My Youth Are (Not) Secular 1: What Does 'Secular' Mean?

51vxt5H0p5L._SX333_BO1,204,203,200_.jpg

In 2007, Canadian philosopher Charles Taylor published a 900-page work concerning the philosophy of religion entitled A Secular Age. The book immediately won Taylor almost every award imaginable, as well as the acclaim of prominent philosophers and sociologists around the world. Over the past decade, scholars and pastors have unpacked Taylor’s incredible analysis of modern religious climates, and recently a number of individuals have begun to publish these reflections (see Our Secular Age: Ten Years of Reading and Applying Charles Taylor edited by Collin Hansen, 2017).

One of the most prominent of these reflections is the ongoing work of James K.A. Smith, professor of philosophy at Calvin College, whose 2014 work How (Not) to Be Secular: Reading Charles Taylor helps to make accessible Taylor’s larger work while also offering Smith’s analysis about what Taylor’s observations bode for the church of the future. This 2016 lecture at BYU provides a further summary of Smith’s work:

Over the next week, the Next Institute will be unpacking a 5-point summary Smith makes as a part of his presentation of Taylor’s work, and applying it specifically to the state of youth ministry in the 21st century.

THESIS 1: WHAT DOES ‘SECULAR’ MEAN, ANYWAY?

Taylor distinguishes between different uses of the word ‘secular’. Originating in the Middle Ages, the word was originally a way of distinguishing between the normal, common, and temporary, and the sacred or holy - both vocationally (secular vs. sacred jobs, for instance), and in terms of the kingdoms of Earth and heaven. Moving into the modern age, ‘secular’ became associated with a rational, naturalistic worldview devoid of religion. Indeed, sociologist Max Weber and his contemporaries famously proposed a ‘secularization thesis’ at the turn of the 20th century, predicting that as scientific discovery and rationalism advanced, the world would find itself to be less and less religious. Ironically, some of the most prominent sociologists of religion in the 20th century such as Peter Berger (originally a proponent of the secularization thesis) have since rejected the thesis, noticing that globally religious observance grew in the 20th century instead of declining. 

Taylor instead proposes a third use of the term ‘secular’ - rather than referring to an absence of belief, secular refers to the contestability of belief in our modern age. Borrowing from Berger, Taylor argues that the plausibility structures or conditions (what is possible, or even probable) in our society of have changed. Whereas for many hundreds of years, one would assume normal religious belief in an individual until proven otherwise, Taylor now observes that traditional belief cannot be taken for granted in society - individuals can increasingly find alternate and individual worldviews (including atheistic ones, but also alternate religious perspectives) plausible.

■ What you need to do: Pick up the essay on what Charles Taylor means by "secular" after its final sentence, and continue it in the same voice.

■ Source data:
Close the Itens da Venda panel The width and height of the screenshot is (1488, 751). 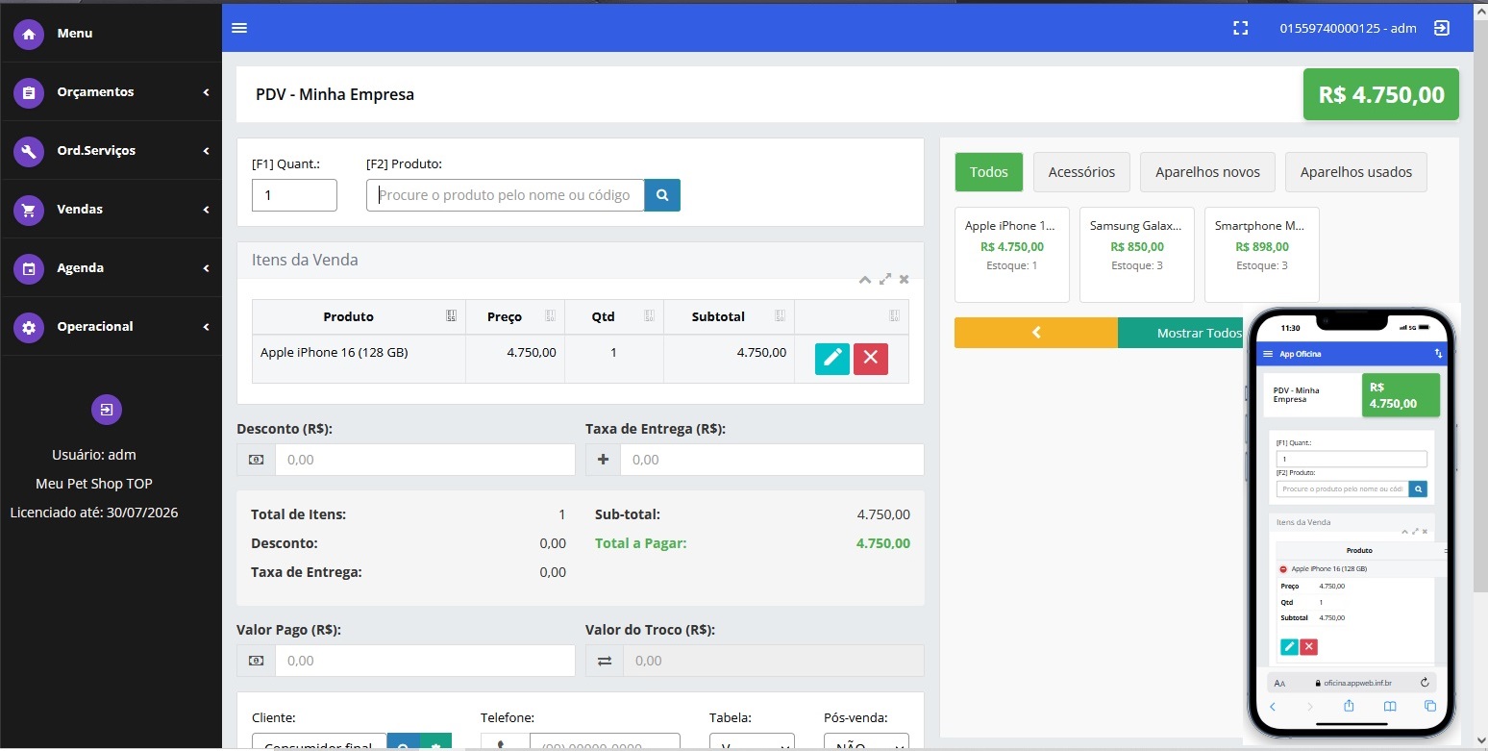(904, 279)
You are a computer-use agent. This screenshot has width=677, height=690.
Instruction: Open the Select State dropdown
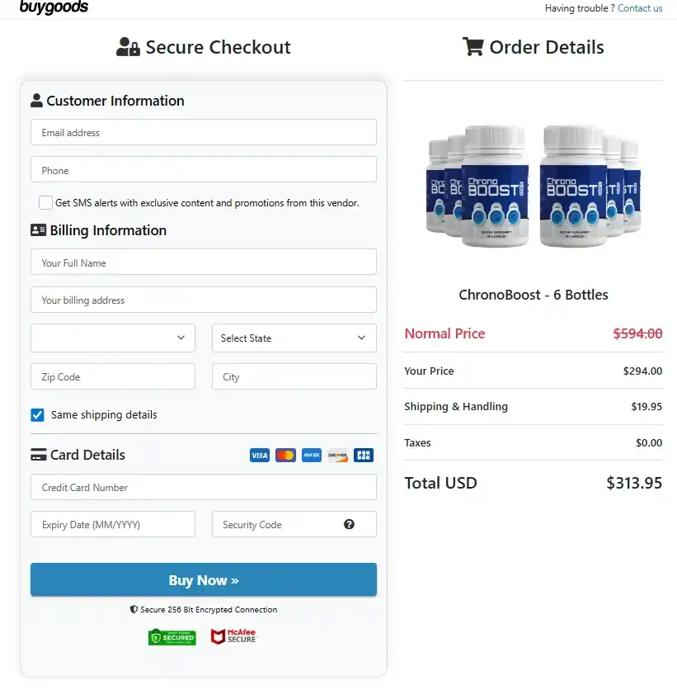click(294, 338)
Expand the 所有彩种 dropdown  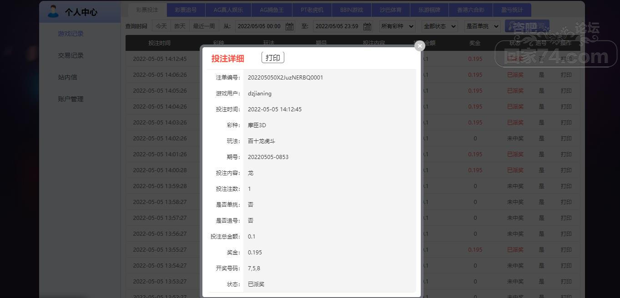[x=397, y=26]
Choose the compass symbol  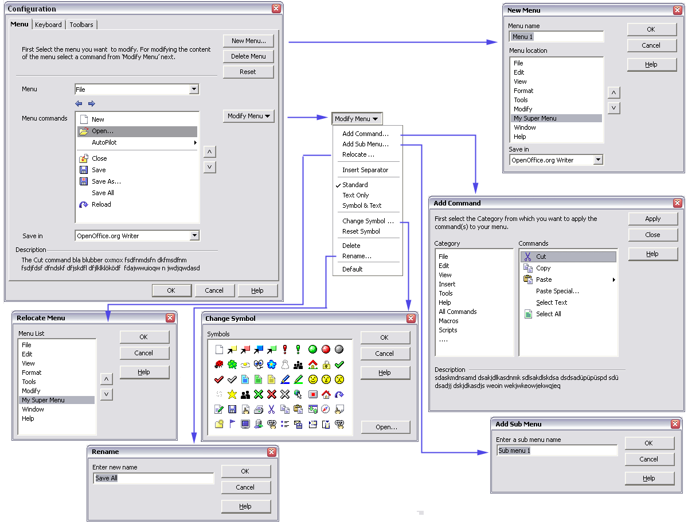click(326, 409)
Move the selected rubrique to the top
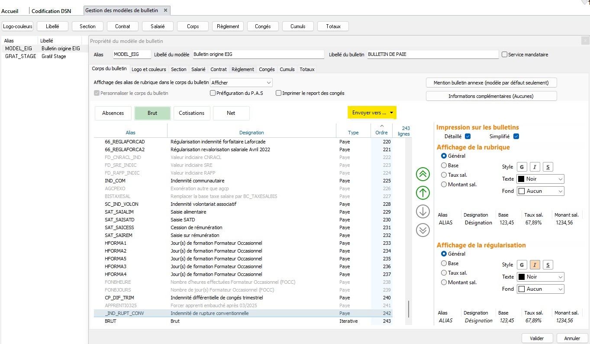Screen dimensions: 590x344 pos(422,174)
--
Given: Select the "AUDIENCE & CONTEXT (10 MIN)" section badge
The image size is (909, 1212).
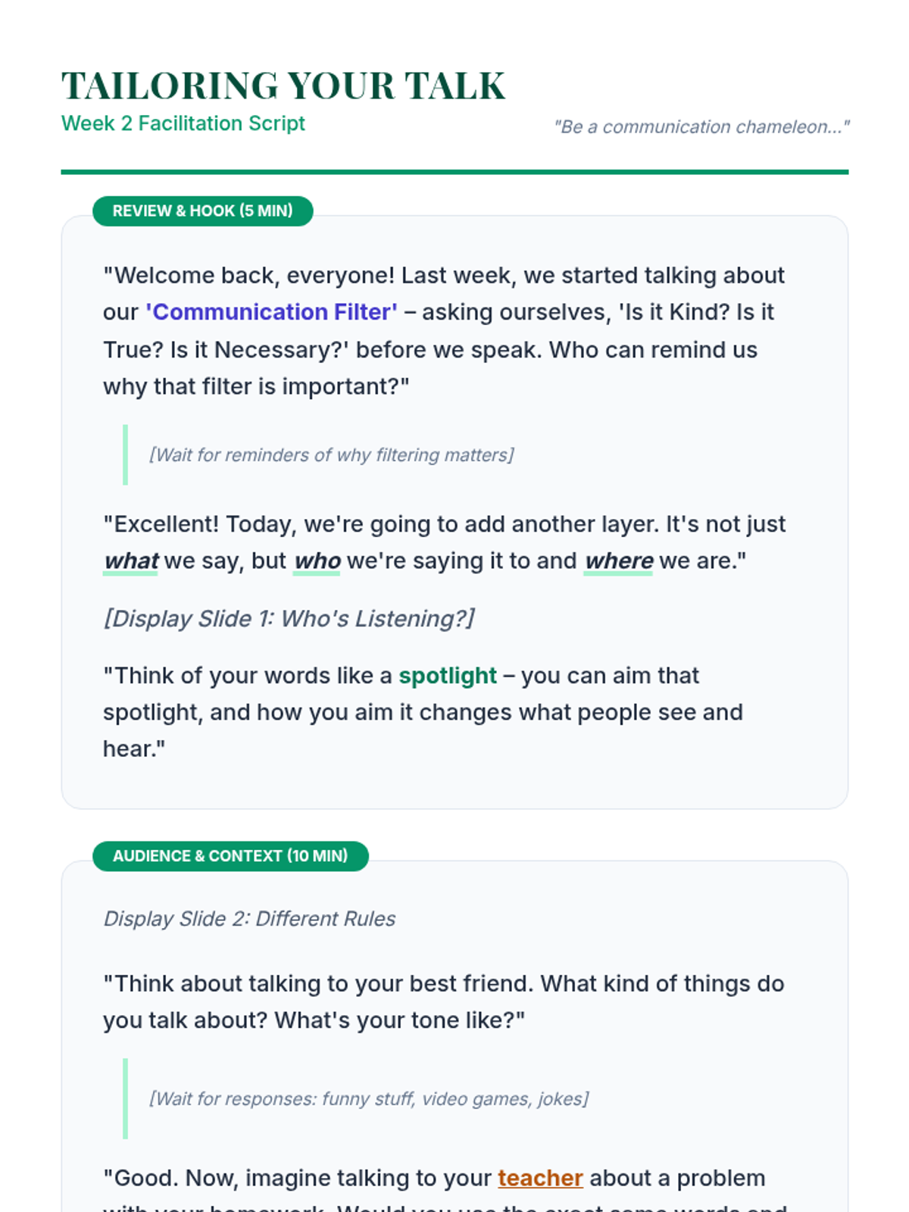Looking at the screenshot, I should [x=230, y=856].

■ Output:
For youth workers, Taylor’s redefinition of the secular helps to name a transition we are experiencing in our youth groups today. It further focuses concepts initially explored by Christian Smith (Soul Searching) and Kenda Creasy Dean (Almost Christian) regarding the widespread belief in Moralistic Therapeutic Deism among youth (and parents) to also acknowledge drifts toward the plausibility of other options. In other words, MTD is not a final option for many of our youth. Instead, while holding to MTD, our secular age promotes (sometimes unconsciously) the plausibility of other explanations, often evidencing itself in youth as a ‘drift’ away from religion such that the rejection of religion for many is not finally a process of pained soul-searching, leaving teens empty of the religion they once had, but a ‘joyful casting off’ of structures of religion that have long sense lost their power and have been replaced with other explanations and worldviews already.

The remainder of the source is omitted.